═══ INPUT DATA ═══

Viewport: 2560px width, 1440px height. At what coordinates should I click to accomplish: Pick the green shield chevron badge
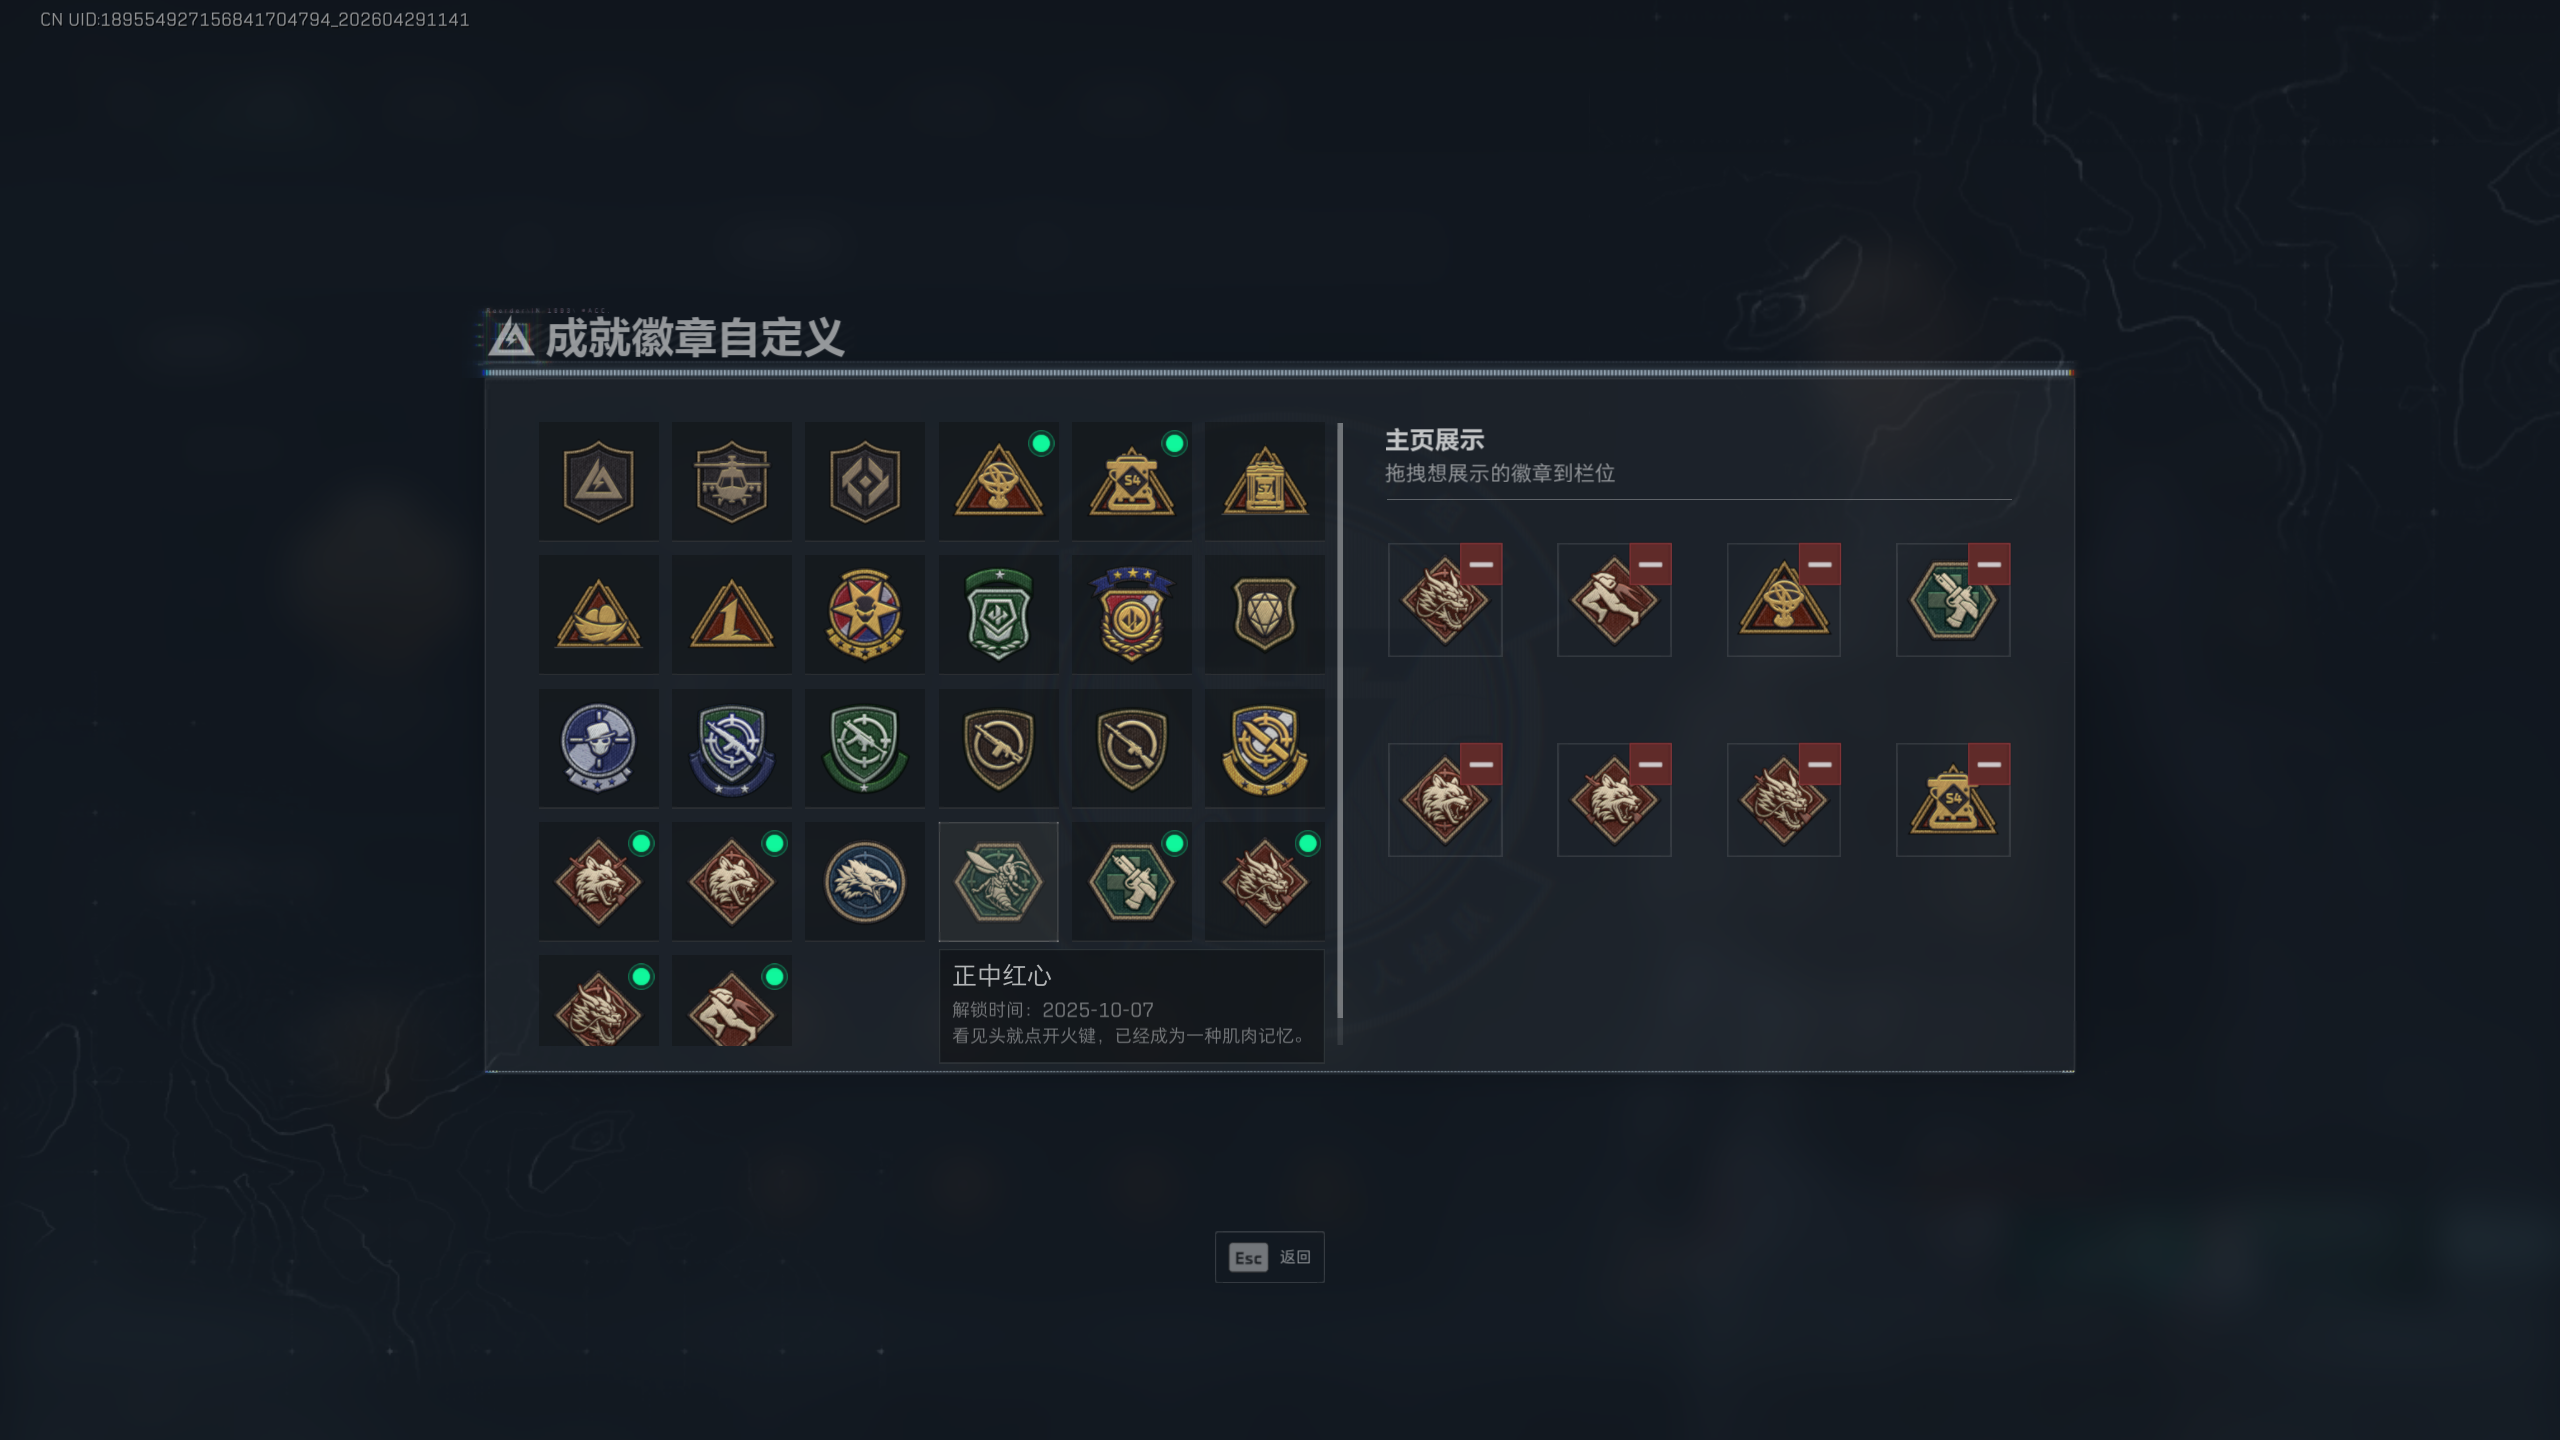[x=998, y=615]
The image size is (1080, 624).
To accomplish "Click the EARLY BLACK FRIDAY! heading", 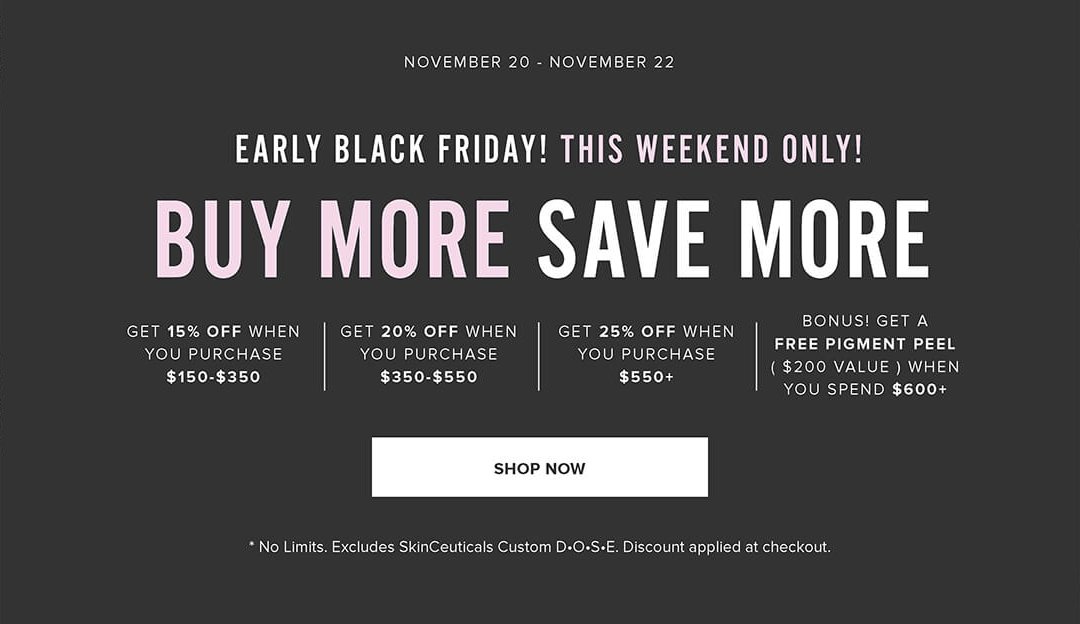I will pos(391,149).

═══
═══ INPUT DATA ═══

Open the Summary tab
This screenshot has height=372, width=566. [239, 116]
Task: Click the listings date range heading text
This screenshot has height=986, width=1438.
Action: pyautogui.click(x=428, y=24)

═══
═══ INPUT DATA ═══

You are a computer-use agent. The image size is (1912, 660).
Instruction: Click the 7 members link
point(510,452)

═══

◆ **WHAT TO WORK ON**:
Look through the listing, and copy each line that contains the word "size".

◆ **FINAL ANSWER**:
The image size is (1080, 624).
You are a computer-use agent. The image size is (1912, 660).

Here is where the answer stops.